**Your objective**
Starting at the line that contains "The height and width of the screenshot is (432, 768).", copy the lines word for word and stop after the line that contains "point(69,141)".

Data lines:
--- start ---
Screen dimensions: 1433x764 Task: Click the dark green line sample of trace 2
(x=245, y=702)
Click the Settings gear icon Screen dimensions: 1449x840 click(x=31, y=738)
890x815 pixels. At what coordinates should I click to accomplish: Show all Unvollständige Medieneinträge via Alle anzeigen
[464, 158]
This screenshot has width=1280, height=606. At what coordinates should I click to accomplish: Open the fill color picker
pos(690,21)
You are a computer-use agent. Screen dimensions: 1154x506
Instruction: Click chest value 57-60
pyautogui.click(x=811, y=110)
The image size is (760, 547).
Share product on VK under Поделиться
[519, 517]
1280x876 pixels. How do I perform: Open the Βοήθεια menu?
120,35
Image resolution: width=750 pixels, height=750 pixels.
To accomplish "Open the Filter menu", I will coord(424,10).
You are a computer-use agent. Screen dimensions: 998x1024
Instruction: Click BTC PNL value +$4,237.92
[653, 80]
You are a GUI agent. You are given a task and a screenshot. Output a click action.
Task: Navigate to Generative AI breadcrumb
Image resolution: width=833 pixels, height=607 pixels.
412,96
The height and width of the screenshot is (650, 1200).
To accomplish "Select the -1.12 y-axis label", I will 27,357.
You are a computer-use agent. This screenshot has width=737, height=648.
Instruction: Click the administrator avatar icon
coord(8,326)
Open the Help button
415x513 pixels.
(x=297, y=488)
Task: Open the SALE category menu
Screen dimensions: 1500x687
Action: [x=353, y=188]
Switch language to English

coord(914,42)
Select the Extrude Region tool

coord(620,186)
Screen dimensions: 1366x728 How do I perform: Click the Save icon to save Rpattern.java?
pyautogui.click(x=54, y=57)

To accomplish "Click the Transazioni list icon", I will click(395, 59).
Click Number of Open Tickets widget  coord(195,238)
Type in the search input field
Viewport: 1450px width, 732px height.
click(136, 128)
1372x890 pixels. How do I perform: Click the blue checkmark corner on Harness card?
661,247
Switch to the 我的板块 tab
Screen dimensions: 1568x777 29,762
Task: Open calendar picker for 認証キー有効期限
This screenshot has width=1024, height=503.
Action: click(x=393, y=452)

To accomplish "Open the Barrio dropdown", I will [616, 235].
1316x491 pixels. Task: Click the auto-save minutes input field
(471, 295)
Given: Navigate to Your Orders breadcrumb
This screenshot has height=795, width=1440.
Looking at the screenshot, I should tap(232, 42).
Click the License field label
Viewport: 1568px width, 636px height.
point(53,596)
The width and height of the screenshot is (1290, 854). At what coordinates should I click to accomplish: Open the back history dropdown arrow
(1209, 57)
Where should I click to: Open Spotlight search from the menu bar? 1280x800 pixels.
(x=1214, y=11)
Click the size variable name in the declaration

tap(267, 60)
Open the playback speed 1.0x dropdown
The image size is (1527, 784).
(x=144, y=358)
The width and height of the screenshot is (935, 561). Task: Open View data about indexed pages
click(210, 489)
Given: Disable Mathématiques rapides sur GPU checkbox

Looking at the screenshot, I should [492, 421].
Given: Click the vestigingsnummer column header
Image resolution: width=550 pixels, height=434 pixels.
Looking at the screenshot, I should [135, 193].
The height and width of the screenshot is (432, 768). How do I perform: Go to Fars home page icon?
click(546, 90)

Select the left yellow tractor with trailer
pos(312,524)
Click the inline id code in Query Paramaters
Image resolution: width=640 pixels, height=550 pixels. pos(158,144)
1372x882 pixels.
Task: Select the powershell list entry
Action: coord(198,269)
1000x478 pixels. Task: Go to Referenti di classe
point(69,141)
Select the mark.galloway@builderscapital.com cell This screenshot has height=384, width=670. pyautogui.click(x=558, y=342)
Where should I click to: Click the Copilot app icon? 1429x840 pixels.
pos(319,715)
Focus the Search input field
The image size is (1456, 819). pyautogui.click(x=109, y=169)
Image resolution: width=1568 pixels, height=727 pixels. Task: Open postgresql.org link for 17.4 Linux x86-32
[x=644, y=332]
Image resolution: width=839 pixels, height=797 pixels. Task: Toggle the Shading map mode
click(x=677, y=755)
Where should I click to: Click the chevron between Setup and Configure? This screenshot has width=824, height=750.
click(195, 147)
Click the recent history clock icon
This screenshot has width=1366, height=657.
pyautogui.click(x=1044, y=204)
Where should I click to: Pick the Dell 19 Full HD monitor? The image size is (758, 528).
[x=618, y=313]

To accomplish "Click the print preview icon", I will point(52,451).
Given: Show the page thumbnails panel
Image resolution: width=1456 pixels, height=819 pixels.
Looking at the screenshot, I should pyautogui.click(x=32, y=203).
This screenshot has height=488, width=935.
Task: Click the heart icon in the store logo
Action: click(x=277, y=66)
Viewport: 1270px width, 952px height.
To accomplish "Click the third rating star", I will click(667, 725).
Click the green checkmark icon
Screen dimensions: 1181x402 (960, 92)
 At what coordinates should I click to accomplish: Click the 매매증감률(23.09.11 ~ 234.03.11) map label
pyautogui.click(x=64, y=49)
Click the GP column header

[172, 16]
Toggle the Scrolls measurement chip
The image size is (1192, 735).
--- end ---
**Task solution**
The height and width of the screenshot is (432, 768). How do I perform: Go to Fars home page icon?
click(546, 90)

Select the left yellow tractor with trailer
pos(312,524)
Click the inline id code in Query Paramaters
Image resolution: width=640 pixels, height=550 pixels. pos(158,144)
1372x882 pixels.
Task: Select the powershell list entry
Action: coord(198,269)
1000x478 pixels. Task: Go to Referenti di classe
point(69,141)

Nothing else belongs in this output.